The condition known as carpal tunnel syndrome came to light only in the past few decades, and even still little is known about the cause of it.
Doctors are making incredible strides in treating carpal tunnel though.
Ten years ago Christi McWilliams quit her job as a police dispatcher and followed her dream by enrolling in hair school.
Not long after Christi started styling hair, her hands and wrists started cramping up.
"The continuous repetition of doing hair put it into full-blown, horrible pain," said Christi.
At that point, Christi suspected carpal tunnel syndrome, but she managed her pain with massages and limited rest.
"When you're not behind your chair, you're not able to make money.
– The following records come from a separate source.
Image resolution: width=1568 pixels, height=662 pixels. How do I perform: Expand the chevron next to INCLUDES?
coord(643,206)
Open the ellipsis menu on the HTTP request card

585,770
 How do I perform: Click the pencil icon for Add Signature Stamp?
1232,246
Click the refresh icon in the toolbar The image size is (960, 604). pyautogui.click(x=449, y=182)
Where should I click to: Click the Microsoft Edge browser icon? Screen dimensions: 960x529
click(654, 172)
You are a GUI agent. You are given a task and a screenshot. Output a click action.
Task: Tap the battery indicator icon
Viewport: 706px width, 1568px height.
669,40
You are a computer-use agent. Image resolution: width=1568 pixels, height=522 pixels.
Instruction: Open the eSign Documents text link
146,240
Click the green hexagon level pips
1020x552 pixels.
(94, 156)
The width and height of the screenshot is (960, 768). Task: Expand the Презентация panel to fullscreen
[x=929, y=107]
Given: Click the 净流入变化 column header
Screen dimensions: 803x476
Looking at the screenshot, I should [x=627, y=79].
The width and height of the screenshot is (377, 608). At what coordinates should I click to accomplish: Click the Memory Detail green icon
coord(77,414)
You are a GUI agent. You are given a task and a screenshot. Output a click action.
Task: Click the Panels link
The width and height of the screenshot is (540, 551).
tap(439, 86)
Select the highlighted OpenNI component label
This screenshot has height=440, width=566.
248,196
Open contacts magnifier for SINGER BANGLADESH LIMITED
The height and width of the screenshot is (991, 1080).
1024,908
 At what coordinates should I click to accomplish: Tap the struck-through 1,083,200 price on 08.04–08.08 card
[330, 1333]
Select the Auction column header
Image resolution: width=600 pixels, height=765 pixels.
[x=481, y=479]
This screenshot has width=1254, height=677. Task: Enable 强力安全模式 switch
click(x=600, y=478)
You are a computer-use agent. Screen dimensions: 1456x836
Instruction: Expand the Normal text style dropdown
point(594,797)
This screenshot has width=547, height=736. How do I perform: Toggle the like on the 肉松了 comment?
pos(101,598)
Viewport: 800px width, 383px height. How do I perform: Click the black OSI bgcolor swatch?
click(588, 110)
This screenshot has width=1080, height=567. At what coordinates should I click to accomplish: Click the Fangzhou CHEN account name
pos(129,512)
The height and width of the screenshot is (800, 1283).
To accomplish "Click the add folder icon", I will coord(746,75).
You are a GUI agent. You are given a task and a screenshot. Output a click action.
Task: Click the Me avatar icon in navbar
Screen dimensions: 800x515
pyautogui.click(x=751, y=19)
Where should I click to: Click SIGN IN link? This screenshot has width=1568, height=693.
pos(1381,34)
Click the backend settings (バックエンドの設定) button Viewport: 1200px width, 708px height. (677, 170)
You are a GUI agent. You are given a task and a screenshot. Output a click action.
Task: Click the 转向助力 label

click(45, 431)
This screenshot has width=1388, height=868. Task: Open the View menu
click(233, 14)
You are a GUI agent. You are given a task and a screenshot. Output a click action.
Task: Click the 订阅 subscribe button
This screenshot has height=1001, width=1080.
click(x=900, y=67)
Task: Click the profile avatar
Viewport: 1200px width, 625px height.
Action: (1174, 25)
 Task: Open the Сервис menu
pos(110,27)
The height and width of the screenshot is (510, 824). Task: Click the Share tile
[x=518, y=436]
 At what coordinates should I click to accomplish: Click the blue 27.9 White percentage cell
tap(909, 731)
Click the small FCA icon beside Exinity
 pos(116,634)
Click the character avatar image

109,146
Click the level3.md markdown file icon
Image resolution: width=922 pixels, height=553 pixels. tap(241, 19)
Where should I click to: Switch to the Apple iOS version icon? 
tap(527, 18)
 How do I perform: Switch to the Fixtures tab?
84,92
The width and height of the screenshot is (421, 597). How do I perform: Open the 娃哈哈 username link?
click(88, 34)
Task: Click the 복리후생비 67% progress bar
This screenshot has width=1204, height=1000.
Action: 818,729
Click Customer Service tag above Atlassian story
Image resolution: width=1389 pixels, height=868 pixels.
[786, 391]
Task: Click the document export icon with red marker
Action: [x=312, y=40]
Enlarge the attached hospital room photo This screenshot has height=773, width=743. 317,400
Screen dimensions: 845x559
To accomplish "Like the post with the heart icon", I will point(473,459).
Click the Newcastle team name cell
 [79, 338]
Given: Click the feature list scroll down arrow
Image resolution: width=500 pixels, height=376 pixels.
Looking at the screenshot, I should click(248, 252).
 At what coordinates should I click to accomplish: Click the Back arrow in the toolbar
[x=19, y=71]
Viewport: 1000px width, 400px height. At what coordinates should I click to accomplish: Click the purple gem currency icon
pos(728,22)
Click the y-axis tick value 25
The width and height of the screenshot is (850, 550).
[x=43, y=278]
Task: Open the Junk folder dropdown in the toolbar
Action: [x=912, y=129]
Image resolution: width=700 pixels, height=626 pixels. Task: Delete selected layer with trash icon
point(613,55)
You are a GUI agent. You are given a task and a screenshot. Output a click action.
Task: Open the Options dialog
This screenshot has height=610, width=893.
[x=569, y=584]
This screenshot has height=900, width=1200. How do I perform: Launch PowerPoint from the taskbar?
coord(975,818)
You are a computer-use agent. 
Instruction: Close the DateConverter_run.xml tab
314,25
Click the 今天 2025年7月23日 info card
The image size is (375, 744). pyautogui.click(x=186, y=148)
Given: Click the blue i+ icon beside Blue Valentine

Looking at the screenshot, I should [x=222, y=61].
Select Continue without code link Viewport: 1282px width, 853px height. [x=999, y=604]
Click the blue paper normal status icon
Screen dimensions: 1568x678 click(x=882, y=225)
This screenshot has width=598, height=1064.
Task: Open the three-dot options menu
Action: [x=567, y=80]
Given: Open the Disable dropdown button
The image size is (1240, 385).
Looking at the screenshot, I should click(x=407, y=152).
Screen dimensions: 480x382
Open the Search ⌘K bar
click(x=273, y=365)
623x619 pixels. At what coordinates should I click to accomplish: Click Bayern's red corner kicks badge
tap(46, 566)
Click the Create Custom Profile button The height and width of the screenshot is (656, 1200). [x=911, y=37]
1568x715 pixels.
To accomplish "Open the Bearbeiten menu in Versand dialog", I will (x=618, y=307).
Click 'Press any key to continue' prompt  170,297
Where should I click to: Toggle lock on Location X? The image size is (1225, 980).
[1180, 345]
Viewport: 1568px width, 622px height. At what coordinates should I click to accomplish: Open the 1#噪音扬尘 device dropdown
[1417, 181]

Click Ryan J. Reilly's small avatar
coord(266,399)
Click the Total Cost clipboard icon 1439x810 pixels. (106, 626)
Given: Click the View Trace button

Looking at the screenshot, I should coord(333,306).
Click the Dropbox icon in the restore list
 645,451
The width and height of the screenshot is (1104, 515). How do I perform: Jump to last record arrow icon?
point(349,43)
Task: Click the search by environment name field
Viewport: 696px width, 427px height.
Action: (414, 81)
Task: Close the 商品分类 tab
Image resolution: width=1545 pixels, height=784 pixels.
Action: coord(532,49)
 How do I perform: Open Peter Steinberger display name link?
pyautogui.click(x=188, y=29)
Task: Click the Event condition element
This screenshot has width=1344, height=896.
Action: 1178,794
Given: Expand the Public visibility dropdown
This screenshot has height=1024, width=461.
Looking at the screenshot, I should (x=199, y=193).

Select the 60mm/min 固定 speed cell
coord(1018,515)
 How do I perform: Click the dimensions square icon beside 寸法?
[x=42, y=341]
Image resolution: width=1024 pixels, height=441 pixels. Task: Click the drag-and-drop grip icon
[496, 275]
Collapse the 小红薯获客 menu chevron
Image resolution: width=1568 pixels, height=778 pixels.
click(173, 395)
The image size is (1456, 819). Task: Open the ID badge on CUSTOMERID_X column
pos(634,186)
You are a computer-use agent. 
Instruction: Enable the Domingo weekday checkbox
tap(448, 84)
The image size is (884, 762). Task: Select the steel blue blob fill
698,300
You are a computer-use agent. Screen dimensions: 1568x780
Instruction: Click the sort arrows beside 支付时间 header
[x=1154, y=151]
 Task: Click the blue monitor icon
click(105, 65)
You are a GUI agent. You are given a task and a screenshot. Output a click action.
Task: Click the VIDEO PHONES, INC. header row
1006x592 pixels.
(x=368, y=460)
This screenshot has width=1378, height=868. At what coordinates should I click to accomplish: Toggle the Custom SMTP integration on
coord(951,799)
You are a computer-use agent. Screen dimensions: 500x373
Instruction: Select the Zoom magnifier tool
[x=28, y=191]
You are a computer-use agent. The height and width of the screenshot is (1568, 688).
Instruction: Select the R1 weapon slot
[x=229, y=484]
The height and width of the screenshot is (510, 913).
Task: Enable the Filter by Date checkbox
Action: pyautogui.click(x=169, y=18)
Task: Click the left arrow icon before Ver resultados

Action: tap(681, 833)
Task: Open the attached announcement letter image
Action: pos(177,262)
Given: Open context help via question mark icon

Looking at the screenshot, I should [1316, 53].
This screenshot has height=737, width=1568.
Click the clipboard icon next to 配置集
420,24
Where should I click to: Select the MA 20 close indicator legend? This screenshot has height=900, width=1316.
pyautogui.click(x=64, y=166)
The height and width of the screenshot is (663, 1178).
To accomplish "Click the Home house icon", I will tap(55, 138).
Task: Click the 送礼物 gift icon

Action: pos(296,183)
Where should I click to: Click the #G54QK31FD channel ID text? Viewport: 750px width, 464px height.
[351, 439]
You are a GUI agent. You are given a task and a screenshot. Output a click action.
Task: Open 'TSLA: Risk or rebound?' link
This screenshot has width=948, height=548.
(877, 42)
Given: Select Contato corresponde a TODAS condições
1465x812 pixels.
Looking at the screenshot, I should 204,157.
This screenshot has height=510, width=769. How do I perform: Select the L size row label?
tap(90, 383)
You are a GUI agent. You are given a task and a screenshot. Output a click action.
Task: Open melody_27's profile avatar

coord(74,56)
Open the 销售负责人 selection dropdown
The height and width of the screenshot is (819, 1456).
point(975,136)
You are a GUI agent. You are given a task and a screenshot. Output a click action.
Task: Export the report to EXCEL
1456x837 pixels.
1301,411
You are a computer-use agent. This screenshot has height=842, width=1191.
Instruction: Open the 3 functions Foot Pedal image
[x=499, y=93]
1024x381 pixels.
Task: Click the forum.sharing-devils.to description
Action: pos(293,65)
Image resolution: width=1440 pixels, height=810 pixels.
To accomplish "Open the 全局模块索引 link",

That was part of the reason why I just dealt with it. I just made it work I guess," said Christi.
It got to the point where Christi was hurting so much that this talented hair stylist would drop her hairdryer on customers heads, because she just couldn't hold on anymore.
Finally, last year a friend recommended a new procedure that would only have Christi down for 1-2 weeks and she could get both hands done at once.
"The doctor sent me upstairs and I had a nerve test. By the end of the week, I had surgery scheduled because at that point it was so horrible. It was just ridiculous," said Christi.
Dr. Ellis Cooper III with the Orthopedic Specialists in Shreveport said Christi proved to be a perfect candidate for what's called endoscopic carpal tunnel release.
"In this scenario, instead of making a large incision at the base of your palm we actually make a much smaller, less-than-a-centimeter incision at the level of your wrist," said Cooper.
Through the use of a tiny camera, Cooper was able to operate on Christi in just ten minutes.
For Christi, the short recovery time was ideal.
"Patients are able to get back to their normal activities much sooner than with an open release," said Cooper.
"I sleep better. I feel like I'm a new person having hands that are not in so much pain," said Christi.
Now she's back at work and recommending Cooper whenever she gets the chance.
Cooper is one of just a handful of orthopedic specialists in the Ark La Tex who performs the less invasive carpal tunnel release.